SGC’s funding stems from a combination of debt and equity originated from the state; USD2.5 billion bonds issued in favour of State Oil Fund of the Republic of Azerbaijan at below market rates (LIBOR + 1%) and regular capital injections, which totalled USD2.4 billion as of end-2017. In addition, SGC placed sovereign-guaranteed bonds of USD2 billion via two tranches in March 2016 and March 2017.
SGC acts as a financial vehicle and asset holding agent in the gas export sector of Azerbaijan with stakes in the Shah Deniz gas-condensate field and gas pipelines stretching to southern Europe via Georgia and Turkey. The entity is tightly controlled by Azerbaijan, i.e. it ultimately owns 100% in SGC via a 51% stake held by the Ministry of Economy and a 49% stake held by the State Oil Company of Azerbaijan Republic (SOCAR, BB+/Stable). The supervisory board is composed of high ranking government officials and regularly approves SGC’s major financial and operational decisions.
In Fitch’s view, projects under SGC’s development carry strategic importance for Azerbaijan’s long-term macroeconomic stability, as it is highly dependent on hydrocarbons, which accounted for 64% of current account receipts in 2017. According to our estimate, Azerbaijan will gradually shift its reliance on oil to gas as aging oilfields from the Soviet period push the government to develop new revenue sources.

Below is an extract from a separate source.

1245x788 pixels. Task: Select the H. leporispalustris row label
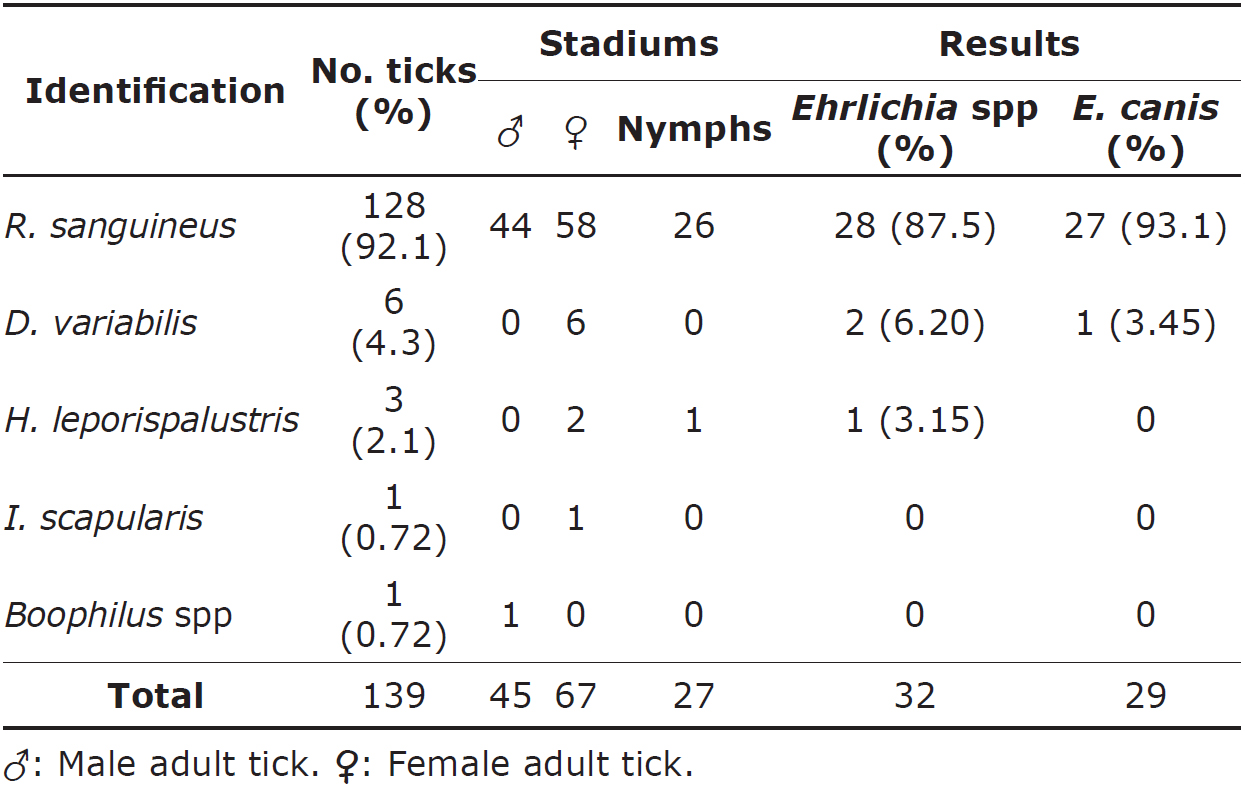click(151, 420)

In 2017 oil production declined by 6% due to the natural depletion and compliance with the OPEC/non-OPEC production cut deal. Future growth is likely to be driven by stage 2 of Shah Deniz, which the BP-led consortium expects to become operational in late 2018 and produce up to an additional 16 bcma of natural gas and 105 thousand barrels of condensate per day.
The strategic importance of SGC is further strengthened by the cross-border nature of its projects, involved intra-governmental commitments and political support from transit states, the EU and consumers. Most of the gas is already contracted up to 2045 by buyers from the EU and Turkey. In 2017 SGC also secured direct financing of its stakes in the projects from the following international financial institutions: USD0.4 billion from IBRD (part of World Bank group), USD0.6 billion from Asian Infrastructure and Investment Bank, USD1 billion from Asian Development Bank, USD0.5 billion from European Bank for Reconstruction and Development, all of which were fully guaranteed by the Republic of Azerbaijan.
RATING SENSITIVITIES
The rating of the senior unsecured notes is equalised with that of the Republic of Azerbaijan. Accordingly, any changes in the sovereign rating will be reflected in the notes’ rating. Furthermore, any sign of the Republic of Azerbaijan’s intention to non-honour or revoke the guarantee would be rating negative.